In your opinion, how would taking on capital impact your company?
It would add more headcount, more speed and more urgency, but with less control. We would be betting that the money would bring our roadmap to life faster and that our roadmap is what our clients truly desire.
Since the vast majority of our business comes through referral, we likely would have used capital in more strategic ways to build relationships with a wider network of referrers. We might have also invested in paid marketing campaigns or brought on more business development or product talent. However, I also think we could have done those things without additional capital so I don’t think investment at our stage would have had a significant enough impact that it would be worth the dilution in ownership.
Taking on capital could accelerate our growth by allowing us to bring on more resources. Our company, in particular, spends very little money on marketing and sales in general. We’ve got a core team that has been focused on relationship building, which is a much longer sales cycle. Having some extra funds to test some different marketing and sales approaches would be a unique opportunity for us. In addition, we could potentially acquire some additional equipment and other assets we need to bring some of our outsourced work in-house to reduce costs and time to market for our clients.

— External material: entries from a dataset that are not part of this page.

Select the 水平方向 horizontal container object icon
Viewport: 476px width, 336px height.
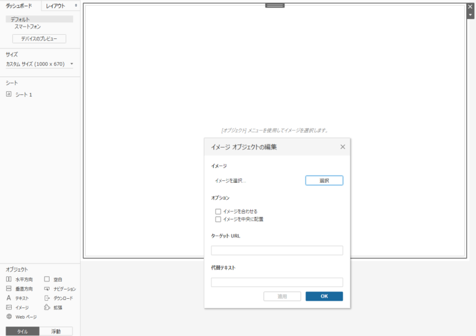click(x=9, y=280)
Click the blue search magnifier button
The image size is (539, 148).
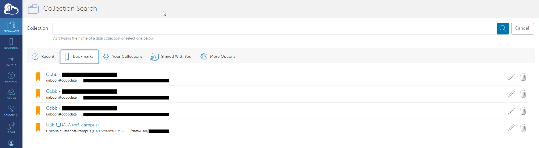(503, 29)
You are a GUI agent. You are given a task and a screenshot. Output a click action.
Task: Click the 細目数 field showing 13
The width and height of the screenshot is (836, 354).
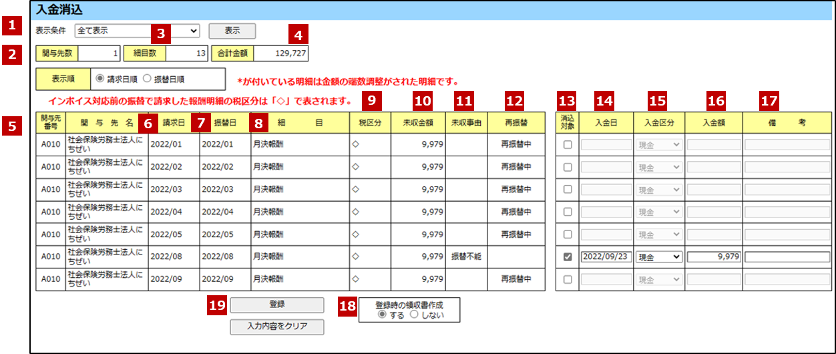tap(187, 53)
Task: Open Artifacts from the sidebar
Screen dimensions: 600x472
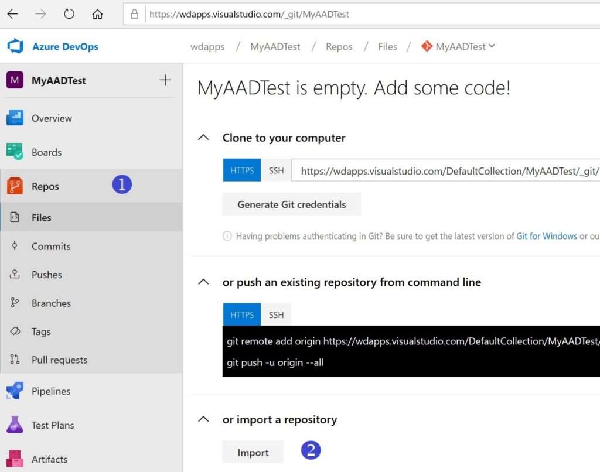Action: click(x=48, y=459)
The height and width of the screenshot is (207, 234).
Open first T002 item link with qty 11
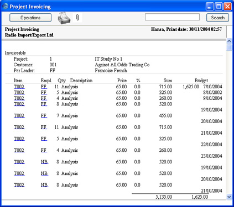(19, 87)
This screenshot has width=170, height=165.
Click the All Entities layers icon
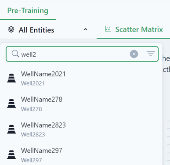[x=11, y=29]
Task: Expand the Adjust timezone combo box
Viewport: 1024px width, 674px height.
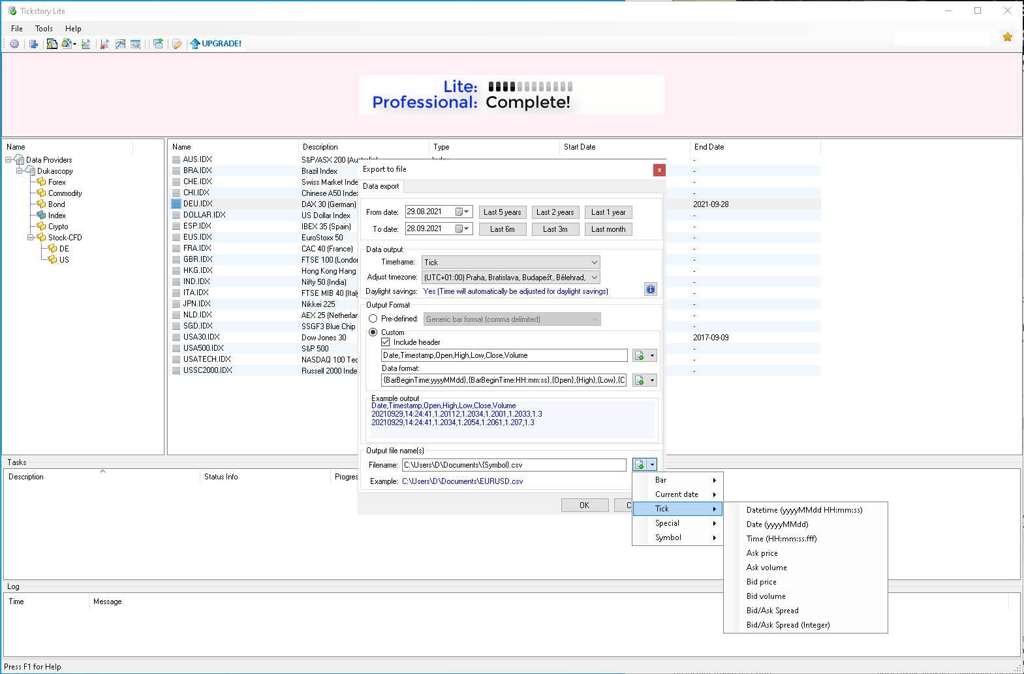Action: (594, 278)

What words of advice would you give to company owners/founders who are on the fence with regard to raising capital?
Don’t chase headlines. There are pros and cons to bootstrapping versus securing venture capital. Simply be deliberate with the path that you chose. Raising a couple million bucks is cool, but you don’t want to be the founder who is in constant fundraising mode. Bootstrapping is far less exciting, but it has allowed me to spend all of my time visiting clients, building what they ask for, and organically growing our company culture.
Most founders raise capital because they simply need money. However, it’s much more important that when you take on investors, you look for leverage. The hardest thing early-stage companies struggle with is building unfair advantages that help them win a market or create a moat around their business to make it defensible against competitive threats and durable over time. I’d advise all founders to find investors that provide not just capital but significant strategic leverage to help their business go further, faster.

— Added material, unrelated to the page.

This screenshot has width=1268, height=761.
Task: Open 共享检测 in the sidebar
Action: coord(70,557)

You need to truly understand why you need the capital and, more importantly, how you intend to spend it. Is there a piece of equipment needed to facilitate growth? Is it necessary to build up inventory? Are there folks needed on the team to fill technical gaps, sales or customer support? Also, think about the potential investor–whether a single angel investor or a VC firm. Are they just a source of capital for you, or do they provide additional resources such as a large network, relationships with key customers or industry experience? Finally, most investors are looking for a large return on their money. Your plan needs to outline a way to get there.
We write often about Indiana tech companies that are raising money to scale their efforts. Moreover, TechPoint brings together startup and scale-up tech companies with venture capital firms every year through events like VC Speed Dating (formerly Winners’ Circle.)